The direct impact of a Chinese slowdown on Turkish trade was likely to be limited, as China accounts for only 1.8 per cent of Turkish exports.
Low oil prices would benefit Turkey, but that effect could bne offset by deteriorating investor sentiment towards emerging markets generally.
The economists said the Russia recession was deepening, even though the lower rouble may help exports. The Bank’s most recent forecasts of a contraction of 4.5 per cent this year and of of 1.8 per cent in 2016 still looked valid. With overall reforms stalling in the country, there would be negative consequences for long-term growth prospects.
In Ukraine, GDP fell by 17.2 and 14.7 per cent, respectively, in the in the first and second quarters of this year.

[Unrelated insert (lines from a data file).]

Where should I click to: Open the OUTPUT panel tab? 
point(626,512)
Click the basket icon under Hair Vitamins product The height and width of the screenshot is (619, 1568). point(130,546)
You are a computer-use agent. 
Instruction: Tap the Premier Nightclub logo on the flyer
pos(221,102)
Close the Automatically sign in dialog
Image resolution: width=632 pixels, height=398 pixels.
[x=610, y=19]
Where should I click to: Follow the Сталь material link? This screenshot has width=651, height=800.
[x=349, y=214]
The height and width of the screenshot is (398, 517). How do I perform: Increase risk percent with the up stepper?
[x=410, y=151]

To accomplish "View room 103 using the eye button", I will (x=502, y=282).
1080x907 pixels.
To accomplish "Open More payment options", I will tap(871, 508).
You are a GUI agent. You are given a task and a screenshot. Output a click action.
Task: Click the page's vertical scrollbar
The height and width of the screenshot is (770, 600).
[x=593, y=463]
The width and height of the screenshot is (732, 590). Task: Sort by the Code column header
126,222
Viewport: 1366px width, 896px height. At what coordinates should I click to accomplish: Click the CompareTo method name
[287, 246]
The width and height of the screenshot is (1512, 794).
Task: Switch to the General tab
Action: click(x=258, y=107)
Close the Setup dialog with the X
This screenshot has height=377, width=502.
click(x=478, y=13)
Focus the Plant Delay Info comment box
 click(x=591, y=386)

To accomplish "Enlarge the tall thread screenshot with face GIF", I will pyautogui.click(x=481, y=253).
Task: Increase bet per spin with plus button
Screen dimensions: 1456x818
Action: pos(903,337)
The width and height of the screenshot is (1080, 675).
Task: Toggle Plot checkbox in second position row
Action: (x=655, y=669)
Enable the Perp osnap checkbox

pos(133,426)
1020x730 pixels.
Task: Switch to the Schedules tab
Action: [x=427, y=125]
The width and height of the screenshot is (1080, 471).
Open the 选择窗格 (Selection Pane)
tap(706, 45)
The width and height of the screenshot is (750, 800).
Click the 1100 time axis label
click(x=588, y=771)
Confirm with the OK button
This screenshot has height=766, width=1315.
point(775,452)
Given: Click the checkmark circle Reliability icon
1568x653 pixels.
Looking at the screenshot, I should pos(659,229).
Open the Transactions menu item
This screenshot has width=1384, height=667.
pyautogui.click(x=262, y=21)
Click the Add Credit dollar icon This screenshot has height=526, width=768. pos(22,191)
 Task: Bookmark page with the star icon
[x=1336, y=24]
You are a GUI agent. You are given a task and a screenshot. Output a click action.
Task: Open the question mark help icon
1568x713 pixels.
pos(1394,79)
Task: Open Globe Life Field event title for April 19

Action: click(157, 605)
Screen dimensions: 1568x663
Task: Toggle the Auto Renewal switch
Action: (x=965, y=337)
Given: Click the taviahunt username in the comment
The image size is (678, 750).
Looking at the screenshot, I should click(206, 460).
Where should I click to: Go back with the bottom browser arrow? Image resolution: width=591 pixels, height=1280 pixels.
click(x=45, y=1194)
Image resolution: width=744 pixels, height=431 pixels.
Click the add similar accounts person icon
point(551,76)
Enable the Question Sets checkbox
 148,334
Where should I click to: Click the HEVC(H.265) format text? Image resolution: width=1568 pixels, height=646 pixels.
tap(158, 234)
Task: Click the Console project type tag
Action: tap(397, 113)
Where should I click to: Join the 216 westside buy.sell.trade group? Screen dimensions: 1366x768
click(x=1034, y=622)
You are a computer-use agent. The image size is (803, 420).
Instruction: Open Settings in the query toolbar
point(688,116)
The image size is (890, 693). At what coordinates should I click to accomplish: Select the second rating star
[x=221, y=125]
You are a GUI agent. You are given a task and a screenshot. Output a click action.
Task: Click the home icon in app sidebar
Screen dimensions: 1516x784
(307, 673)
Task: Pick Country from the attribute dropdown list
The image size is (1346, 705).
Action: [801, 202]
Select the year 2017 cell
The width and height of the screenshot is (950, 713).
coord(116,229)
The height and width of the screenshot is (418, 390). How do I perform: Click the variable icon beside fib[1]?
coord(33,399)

Even though there are signs that the economy may have bottomed out in the middle of the year, the scale of the contraction in the first half and the continuing conflict in the east mean that the sigificant downside risks to the Bank’s latest 2015 forecast for Ukraine may be realised.
The report said countries in central and eastern and south eastern Europe had only limited direct links with China. But as other emerging markets gained competitiveness from depreciating currencies, the region would have to improve the quality of its products in order to maintain its market export share.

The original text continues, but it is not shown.